愛実は小児科で実習を行っていたのであり、同じオレンジ新棟とはいえ速水はノータッチだ。アクシデントで遭遇しはしたが、愛実に挨拶をされるとは思わなかった。
だが、速水の困惑を余所に、顔を上げた愛実は口調を軽くした。笑顔もどことなく子供っぽいものになる。

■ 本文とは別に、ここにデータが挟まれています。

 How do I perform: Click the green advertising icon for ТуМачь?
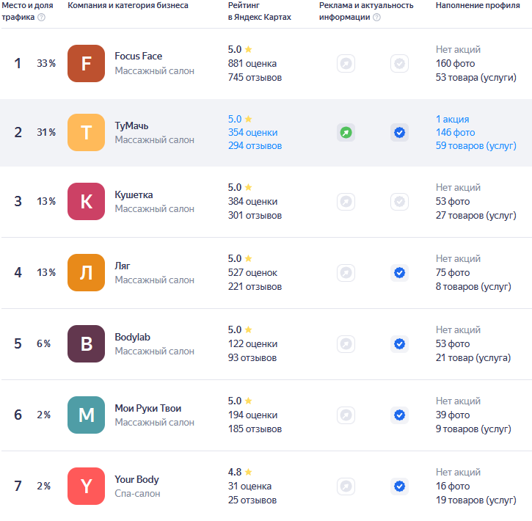346,133
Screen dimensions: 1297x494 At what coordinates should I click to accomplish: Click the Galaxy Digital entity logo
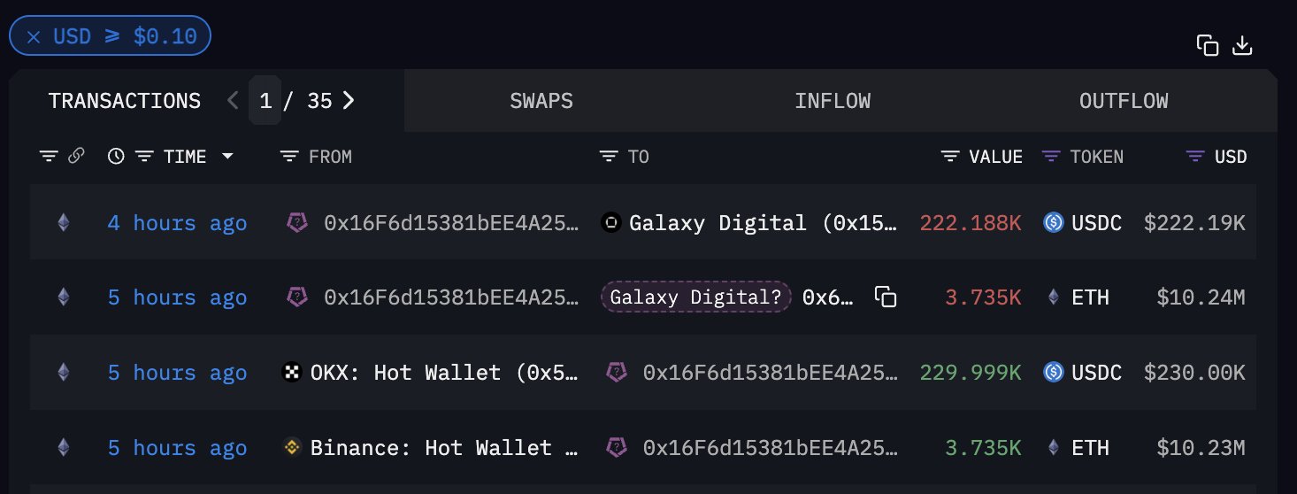point(610,223)
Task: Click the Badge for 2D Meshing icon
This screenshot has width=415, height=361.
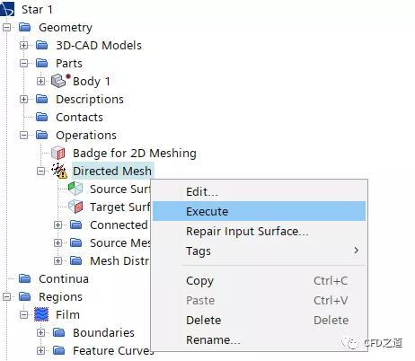Action: tap(58, 153)
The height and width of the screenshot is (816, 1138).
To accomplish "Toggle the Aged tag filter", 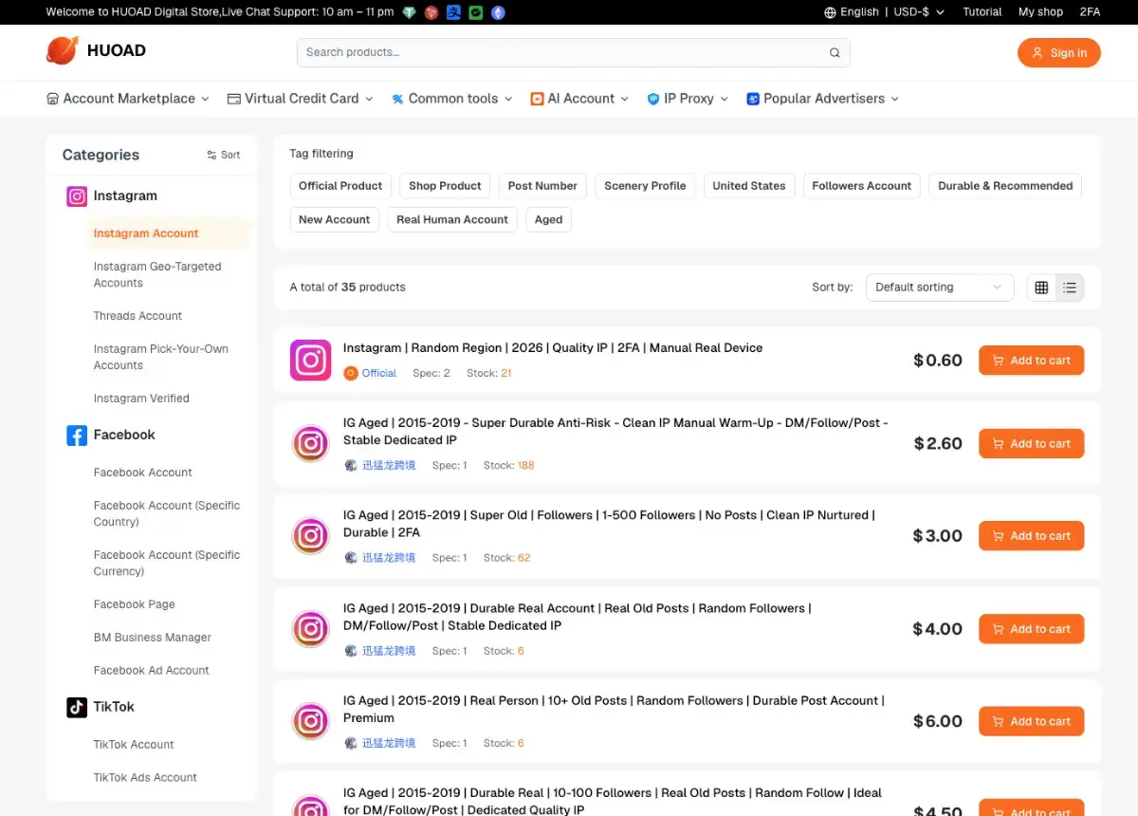I will pyautogui.click(x=548, y=220).
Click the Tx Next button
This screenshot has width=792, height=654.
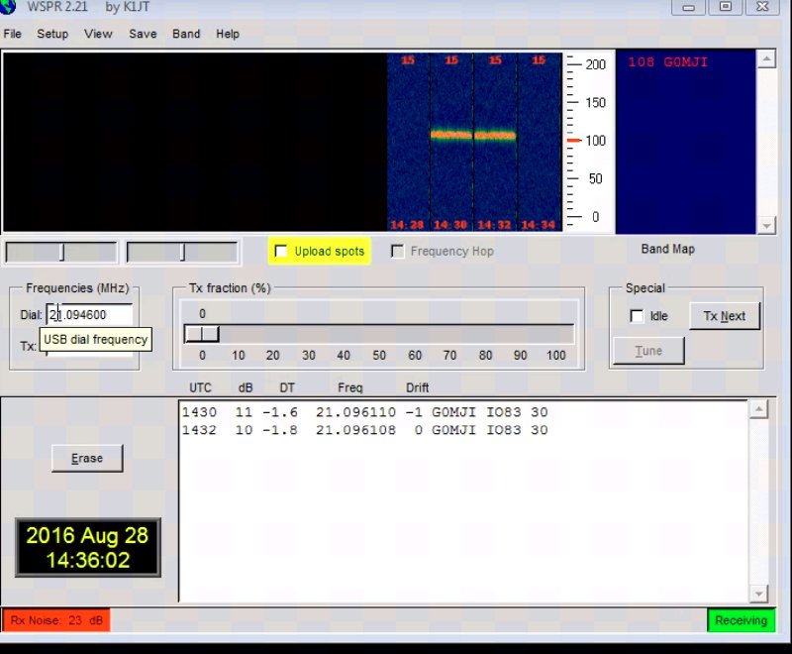tap(724, 316)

「速水先生って、こーへー先生のお友達ですか? 昔っから?」
「あ? ああ、学生時代からだが?」
「あ、じゃあ昔会ったのって速水先生なんだ」
「…………会ったことあったか?」
机から脚を下ろしつつ、今度は本当に速水は考え込んだ。
何せ、愛実のことはすっかり忘れていたのだ。
会ったとしてもスレ違った程度だろう。
「私がこーへー先生の傍へ行くと、大概髭の生えた先生と背の高い先生がいました。速水先生でしょう?」
「ああ、それなら」
「こーへー先生のことを誘う度に『何だこのガキ』って顔しましたよね。さっきみたいに。速水先生も昔と変わってないですね」
「……………………」
確かに。
愛実が入室したとき、脳裏に過ったのは「何だよこのガキ」だった。
速水は黙り込む。
そんな速水を見ながら愛実は微笑んだ。
年齢よりもずっと大人びた、優しい柔らかい笑顔だった。
「こーへー先生の傍に、あの頃と変わらずにいてくれる人がいるのは、私も嬉しいです。こーへー先生はそういうの信じてないから」
「え?」
速水は目の前に立つ愛実を凝視した。
愛実は伏し目がちになり、デスクマットの境目あたりに視線を合わせた。
「私は退院するとき、本当にこーへー先生とお別れするのが悲しくて、絶対絶対忘れないって泣きました。こーへー先生は『そうだね、僕も忘れないよ』って言ってくれたけど、でもきっと信じてなかった。私がそのうちこーへー先生を忘れるだろうと思ってたんです。こーへー先生が口に出して言ったわけじゃないけど、私はそう感じて……だからもう意地でも忘れないって思ったんです」
「……………………」
「だって悲しいと思いませんか? 忘れられてしまうだろうなって思うの。こーへー先生はそれでもいいやって思ってるから、尚更です。そーゆうのは寂しいと思います」
その通りだった。田口にはそういうフシがある。
自分の前を通り過ぎていく人を黙って見送って、それだけ。
速水は何度目になるのか、愛実をまじまじと見た。
今までとすっかり違う印象で愛実を見る。
田口に懐いていた子供は大人になった。
目の前にいるのは包容力を備えようとしている、発展途上の女だ。
田口によく似ていると思い、田口に憧れているんだから当然かとも思った。
田口の優しさを愛しているのに、田口に似た……似ようとしている彼女を嫌える筈がない。まるで娘を見る気分だ。
もう嫉妬は感じなかった。
「そんなこーへー先生の傍に、昔と変わらずにいる人がいるのは、いいことなんだと思います。だから…………」
考え考え話していた愛実は顔を上げて速水をじっと見た。
速水はゆったりした気持ちで愛実の言葉を待った。微笑を浮かべてさえいただろう。それぐらい、気持に余裕があった。
「傍にいて下さい」
「そうだな」
愛実は、誰のとは言わなかった。
だが速水にも解る。そして即答する。
速水の返事に愛実は笑顔になって、ぴょこんと頭を下げた。
「お忙しいところ失礼しました。ご指導、有難う御座いました」
「仁科」
挨拶して出ていこうとした愛実を速水は呼び止めた。
ドアの前で愛実は足を止め、再度速水の方へ向き直った。
椅子に腰を掛けたまま、速水は口を開いた。
「いい医者になれ」
「はいっ」
若さ溢れる元気な声で返事をして、愛実は部屋を出ていった。
残された速水は椅子から立ち上がり、大きく背伸びをする。
もともと背が高い速水にとって、背伸びをすれば天井がとても近く感じられる。
田口に会いに行こうと思った。
速水のカンが、今なら田口も手が空いていそうだと告げていた。